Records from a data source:
----------

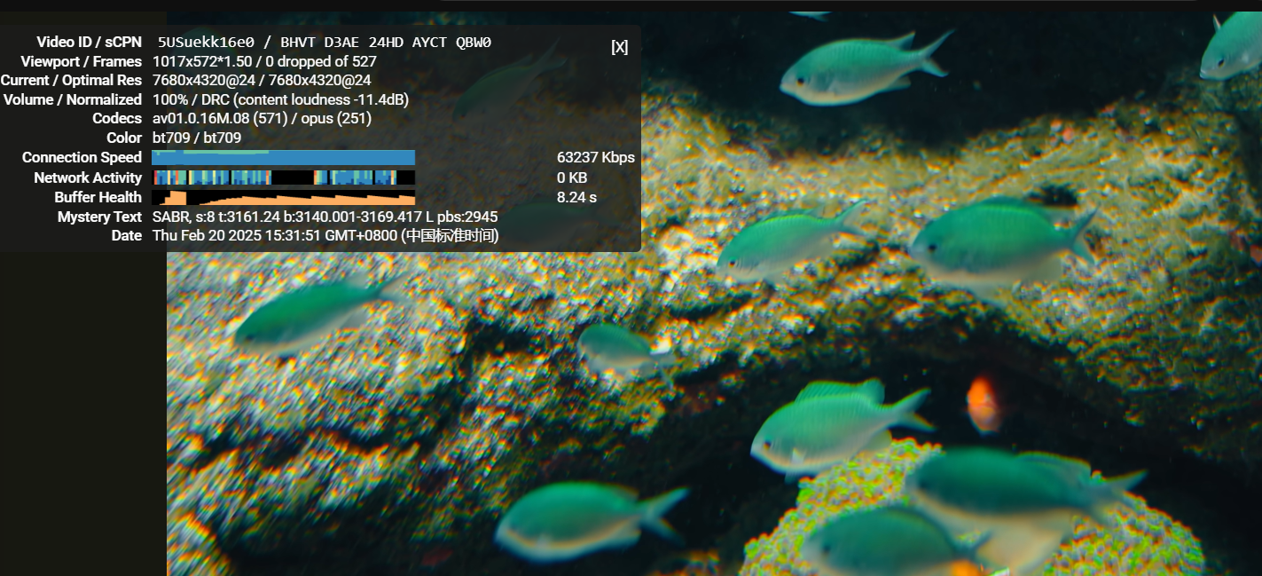
Task: Click the Mystery Text SABR value
Action: point(325,217)
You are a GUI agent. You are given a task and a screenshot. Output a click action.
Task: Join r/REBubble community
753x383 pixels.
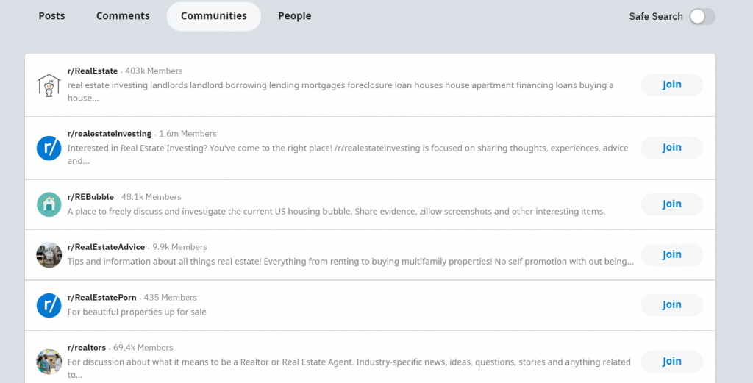click(671, 204)
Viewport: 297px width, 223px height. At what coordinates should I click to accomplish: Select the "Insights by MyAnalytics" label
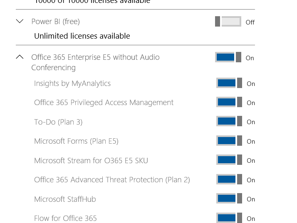[x=72, y=83]
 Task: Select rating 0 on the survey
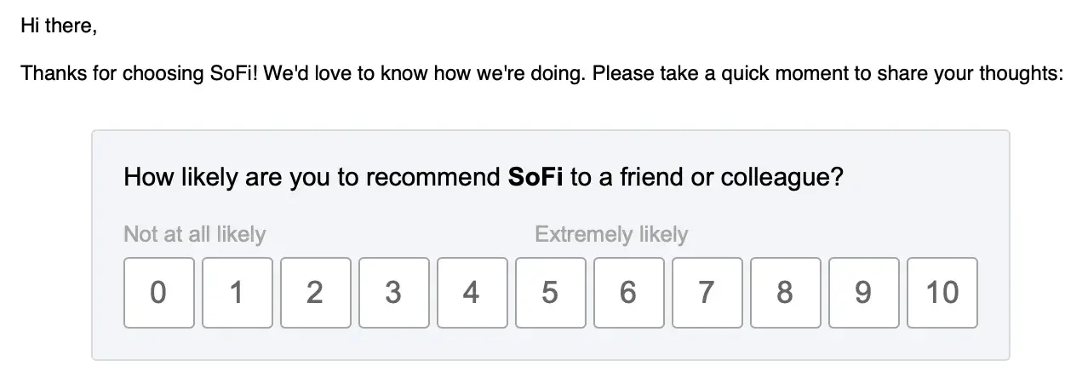click(x=158, y=293)
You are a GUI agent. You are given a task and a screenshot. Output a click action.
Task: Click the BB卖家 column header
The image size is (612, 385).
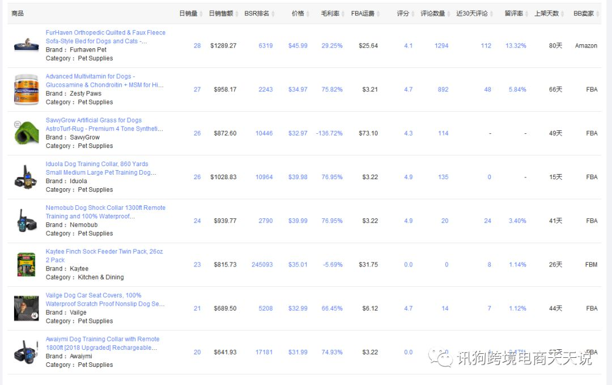click(584, 14)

----------

• _Try it_: Your task is to print exactly the lines from the one containing "753x383 pixels." through the final line of the records above, with no pictures and nothing more.

• _Result for this task_:
753x383 pixels.
click(671, 204)
Viewport: 297px width, 223px height. At what coordinates should I click to accomplish: Select the "Insights by MyAnalytics" label
[x=72, y=83]
 Task: Select rating 0 on the survey
click(x=158, y=293)
You are a GUI agent. You are given a task and a screenshot. Output a click action.
Task: Click the BB卖家 column header
The image size is (612, 385).
click(584, 14)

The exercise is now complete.